**Collected data**
BEGIN
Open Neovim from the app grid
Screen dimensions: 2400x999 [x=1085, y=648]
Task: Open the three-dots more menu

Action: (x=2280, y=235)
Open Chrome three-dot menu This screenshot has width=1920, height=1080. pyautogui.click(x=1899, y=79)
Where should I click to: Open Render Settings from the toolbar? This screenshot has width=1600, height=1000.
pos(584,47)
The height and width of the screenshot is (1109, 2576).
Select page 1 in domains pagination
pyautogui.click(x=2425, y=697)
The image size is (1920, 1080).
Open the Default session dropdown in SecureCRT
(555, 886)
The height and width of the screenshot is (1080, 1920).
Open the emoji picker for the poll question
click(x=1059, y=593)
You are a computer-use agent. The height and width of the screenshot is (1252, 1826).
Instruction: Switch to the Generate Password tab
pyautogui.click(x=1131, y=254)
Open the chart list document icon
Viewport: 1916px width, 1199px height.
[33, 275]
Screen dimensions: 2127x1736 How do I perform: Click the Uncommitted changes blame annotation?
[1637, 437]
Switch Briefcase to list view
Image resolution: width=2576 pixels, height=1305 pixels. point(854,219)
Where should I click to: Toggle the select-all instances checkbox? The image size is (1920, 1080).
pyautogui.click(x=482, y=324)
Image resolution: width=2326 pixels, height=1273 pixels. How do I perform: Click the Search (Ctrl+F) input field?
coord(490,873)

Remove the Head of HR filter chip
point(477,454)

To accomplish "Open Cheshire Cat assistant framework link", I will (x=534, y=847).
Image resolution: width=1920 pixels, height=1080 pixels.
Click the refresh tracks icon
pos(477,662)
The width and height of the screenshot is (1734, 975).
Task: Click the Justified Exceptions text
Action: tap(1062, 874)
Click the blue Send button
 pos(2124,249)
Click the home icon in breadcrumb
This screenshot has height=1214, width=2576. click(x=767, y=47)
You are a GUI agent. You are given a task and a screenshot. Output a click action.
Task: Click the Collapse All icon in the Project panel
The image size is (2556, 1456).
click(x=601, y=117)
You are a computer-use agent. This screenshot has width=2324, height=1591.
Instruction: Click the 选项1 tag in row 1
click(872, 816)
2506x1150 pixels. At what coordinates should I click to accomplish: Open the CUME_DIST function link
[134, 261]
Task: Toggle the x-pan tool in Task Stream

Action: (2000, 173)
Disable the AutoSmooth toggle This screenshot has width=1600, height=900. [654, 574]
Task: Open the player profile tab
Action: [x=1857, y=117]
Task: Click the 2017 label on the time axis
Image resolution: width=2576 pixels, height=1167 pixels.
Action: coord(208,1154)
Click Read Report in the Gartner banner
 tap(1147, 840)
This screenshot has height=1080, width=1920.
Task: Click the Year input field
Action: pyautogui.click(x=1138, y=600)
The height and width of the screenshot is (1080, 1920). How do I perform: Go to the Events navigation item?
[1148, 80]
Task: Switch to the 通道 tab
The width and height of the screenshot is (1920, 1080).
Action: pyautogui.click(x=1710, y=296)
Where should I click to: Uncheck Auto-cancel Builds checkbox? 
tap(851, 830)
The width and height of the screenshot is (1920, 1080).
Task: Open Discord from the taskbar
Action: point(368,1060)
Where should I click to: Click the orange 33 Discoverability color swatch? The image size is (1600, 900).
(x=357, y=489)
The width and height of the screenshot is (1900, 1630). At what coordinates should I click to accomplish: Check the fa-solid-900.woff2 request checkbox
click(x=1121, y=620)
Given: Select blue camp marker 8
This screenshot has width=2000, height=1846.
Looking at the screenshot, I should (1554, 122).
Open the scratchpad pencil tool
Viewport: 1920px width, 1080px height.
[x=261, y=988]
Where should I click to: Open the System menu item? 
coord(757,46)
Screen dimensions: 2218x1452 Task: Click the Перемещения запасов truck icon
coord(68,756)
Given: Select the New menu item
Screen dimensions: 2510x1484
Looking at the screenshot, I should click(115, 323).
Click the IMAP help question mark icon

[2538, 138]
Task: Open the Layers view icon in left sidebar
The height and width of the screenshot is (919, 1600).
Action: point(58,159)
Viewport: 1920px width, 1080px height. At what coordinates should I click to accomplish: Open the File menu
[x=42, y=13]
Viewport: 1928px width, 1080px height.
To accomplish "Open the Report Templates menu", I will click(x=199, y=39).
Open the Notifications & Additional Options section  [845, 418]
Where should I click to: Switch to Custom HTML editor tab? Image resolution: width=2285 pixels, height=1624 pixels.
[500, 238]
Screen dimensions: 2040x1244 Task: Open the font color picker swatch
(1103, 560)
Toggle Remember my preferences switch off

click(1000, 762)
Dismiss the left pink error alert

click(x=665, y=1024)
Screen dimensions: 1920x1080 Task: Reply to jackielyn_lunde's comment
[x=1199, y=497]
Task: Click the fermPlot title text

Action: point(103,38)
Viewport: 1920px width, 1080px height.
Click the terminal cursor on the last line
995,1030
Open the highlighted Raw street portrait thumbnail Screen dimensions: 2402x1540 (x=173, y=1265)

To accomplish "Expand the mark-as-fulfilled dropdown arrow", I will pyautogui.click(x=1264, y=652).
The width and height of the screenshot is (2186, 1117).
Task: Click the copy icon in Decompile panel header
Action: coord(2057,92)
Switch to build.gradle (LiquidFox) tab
END
**Task details**
Tell how many lines in the entries contain the string "computer", and give nothing beyond the number.

**Output below**
2